Passage shown:
Content starts
There was a Native Cemetery in Dyea which was different from the Slide Cemetery.
In the 1970’s, I believe, the cemetery started to wash into the river, so some of the graves were moved over to the area near the Slide Cemetery. The house pictured above must have washed away. The photo must have been taken prior to the October 1898 issue of Munsey’s where it appeared. I do not know who the man pictured was.
Munsey’s Magazine October 1898; NPS records; A.A. Hill book
Corporal Ernest Harris signed up for the NWMP in Regina in 1893 and was sent to the post at Tagish on January 10, 1898. After two winters, he went to Skagway on leave in August 1899. It was paradise compared to Tagish. So, he decided he did not want to go back to Tagish. He became ill on March 15, 1900 so Dr. I.H. Moore did an emergency appendectomy on him. Luckily he survived that, but his NWMP Superiors in Tagish were not amused. So they sent Dr. Pare of the NWMP to Skagway to examine him, which he did, and reported that indeed, poor Harris could not travel.
Supt. Steele wanted him declared a deserter on April 6, 1900, but when he received a letter from Dr. Moore, he relented until May 29th when he said that unless Harris went to Tagish he would call him a deserter. On June 30th Harris finally returned to Bennett and Tagish at which time Steele had him examined by Dr. Pare.
So, in June 1900 Z.T. Wood finally declared him a deserter from August 26, 1899 which would prevent him from receiving pay from that time until 1900. What became of poor Harris, we don’t know, but if given the choice of spending another winter at Tagish or in Skagway, one can certainly sympathize.
library and archives Canada on the NWMP personnel records online.
Tagish Charley or Charlie was born about 1865 in Tagish. He was a noted packer as seen above in this Hegg photo. His native name was Yeil Saagi Yelidoogu Xoonk’I Eesh. His wife was Nadagaat. Tagish Charlie, who later became known as Dawson Charlie, was Skookum Jim’s nephew. Patsy Henderson was Charlie’s brother. He guided early parties, but was not involved in the discovery of gold (that was Kaa Goox). Tagish Charley was a member of the beaver clan.
He drowned in Carcross on November 15, 1905 and is buried there.
Canadianmysteries.ca; Pierre Berton.
P.C.H. Primrose was born on October 23, 1864 in Nova Scotia. He applied to the newly formed NWMP in 1885 and was commissioned then.
In 1898, at the outbreak of the Klondike Gold Rush, Primrose was assigned to the Yukon, where he was stationed at the H Division in Tagish. He became superintendent of that division in October 1899, then was transferred to become superintendent of the B Division one month later. In 1901, he was posted to Dawson, where he assumed responsibility for 43 Mounted Policemen and 4 other men at the Whitehorse station. During his time in the Yukon, the main role of the police was guarding people awaiting trials and prisoners serving sentences.
Content ends
Exercises to complete:
[1] In the Klondike-era history text, on what date did Tagish Charley drown?
[2] How would you render this sentence from the Klondike-era history text in Spanish: "He drowned in Carcross on November 15, 1905 and is buried there."
[3] Pick up the Klondike-era history text after its last sentence, the one about the police guarding people awaiting trials and prisoners serving sentences, and keep writing.
The lines that come next are from a different source.

Dataset extract:
Content starts
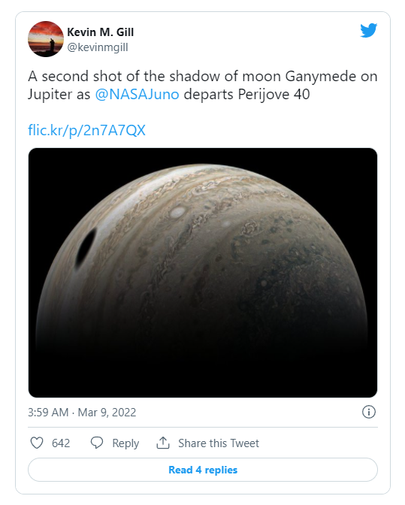
Task: Click the Mar 9, 2022 date
Action: pyautogui.click(x=107, y=413)
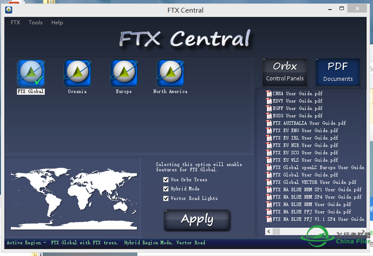Image resolution: width=373 pixels, height=256 pixels.
Task: Click the PDF icon beside FTX AUSTRALIA User Guide
Action: point(270,123)
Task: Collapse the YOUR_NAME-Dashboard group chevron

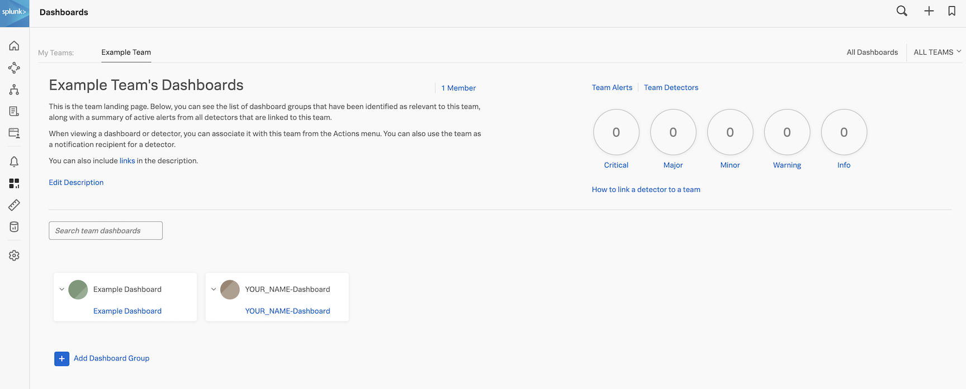Action: [214, 290]
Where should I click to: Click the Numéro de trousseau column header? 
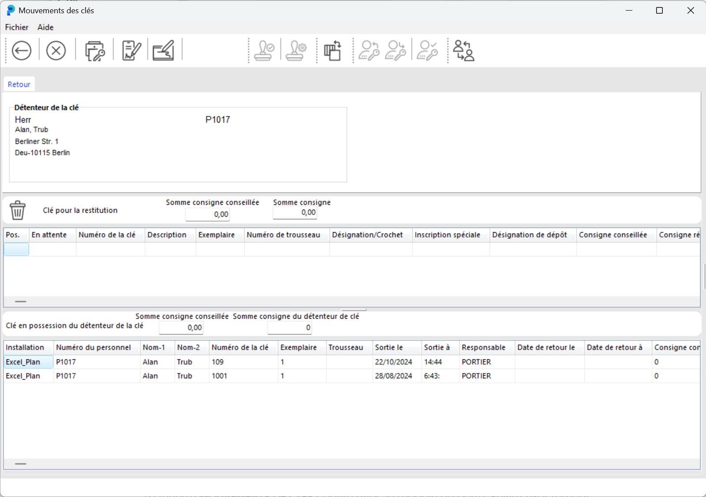point(283,235)
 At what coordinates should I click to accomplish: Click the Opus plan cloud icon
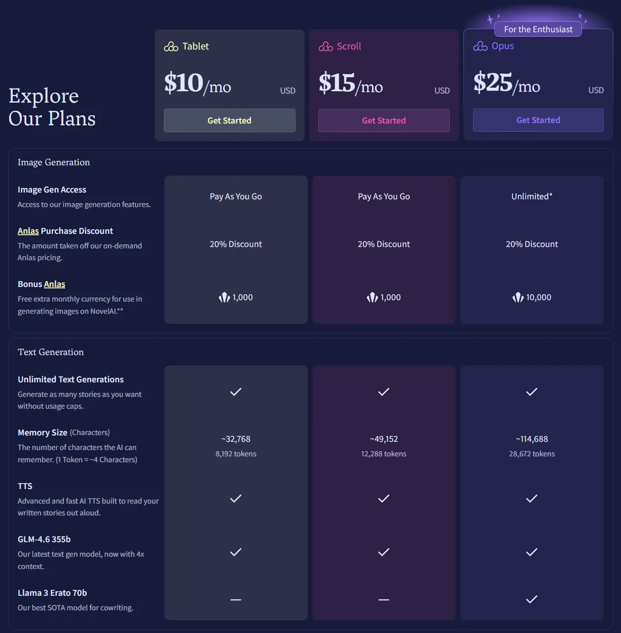480,46
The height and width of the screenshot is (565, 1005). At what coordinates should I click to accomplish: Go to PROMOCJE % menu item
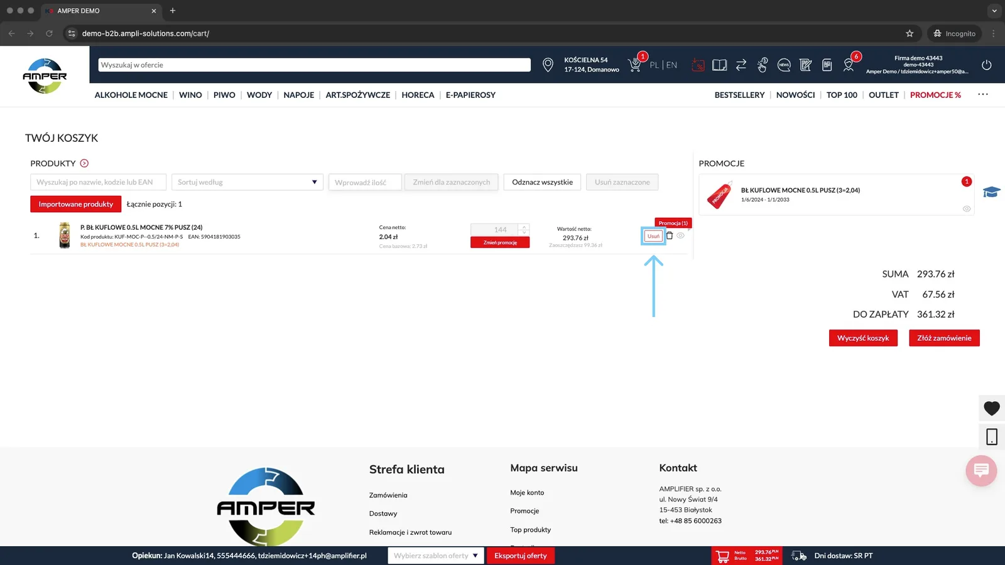(x=935, y=95)
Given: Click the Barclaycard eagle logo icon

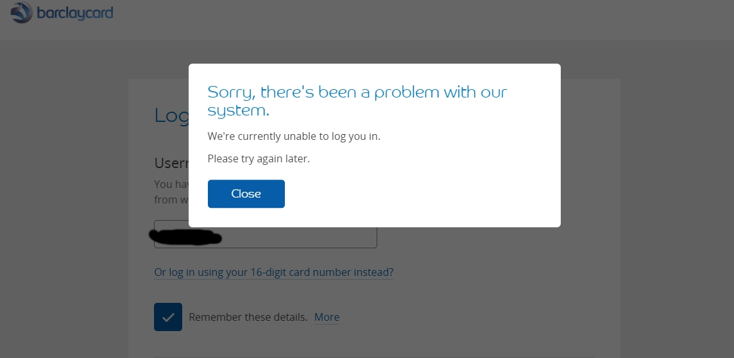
Content ends
Numbered responses:
[1] November 15, 1905

[2] Se ahogó en Carcross el 15 de noviembre de 1905 y está enterrado allí.

[3]
Primrose supervised the 1900 Yukon census, reporting to the Commissioner that the territory’s population was 16,463. On May 13, 1900, he fined 31 “members of the sporting fraternity” $55 each, boosting the territorial treasury. Other activities included more community-oriented tasks, such as firefighting when permitted. He returned to Regina in 1914 and worked in many different capacities including being the 5th Lt. Governor of Alberta. He married and had 4 children and died in Edmonton on March 17, 1937.
He is seen above as a young North West Mounted Officer.
In the RCMP report written by Capt. Steele, he mentions Staff Sergeant James B. Hyles who served in Skagway from August 1897 to May 1898. Steele described it as “one of the most disagreeable detachments in my command. His duties were receiving and forwarding mails and stores, giving information to people entering the Yukon Territory…later working in the pay office at Bennett and discharging the duties of acting Sergeant Major at Tagish.”
Hyles had 15 years of service at that time in the NWMP.
Report of the RCMP 1898.
Tagish-Tlingit packer Jim Mason or Keish which meant “Lone Wolf”, was also known as “Skookum (the Chinook term for strong) Jim” for his feat of carrying 156 pounds of bacon over the pass in a single trip. As a young man he worked as a packer, carrying the equipment and supplies of early prospectors over the mountain passes from the seacoast to the headwaters of the Yukon river. It was while doing this that he met Carmack, and the two formed a partnership that included Dawson Charlie as well.
Skookum Jim, his sister Kate Carmack and her husband George Carmack as well as Dawson Charley discovered gold at Bonanza Creek in the Yukon. This eventually led to THE GOLD RUSH which affected the entire world.
Jim was part of the Carcross Tagish band born in either Carcross or Dyea about 1856. He died on this day, July 11, 1916 in Carcross of a kidney ailment or Bright’s disease at the age of 60.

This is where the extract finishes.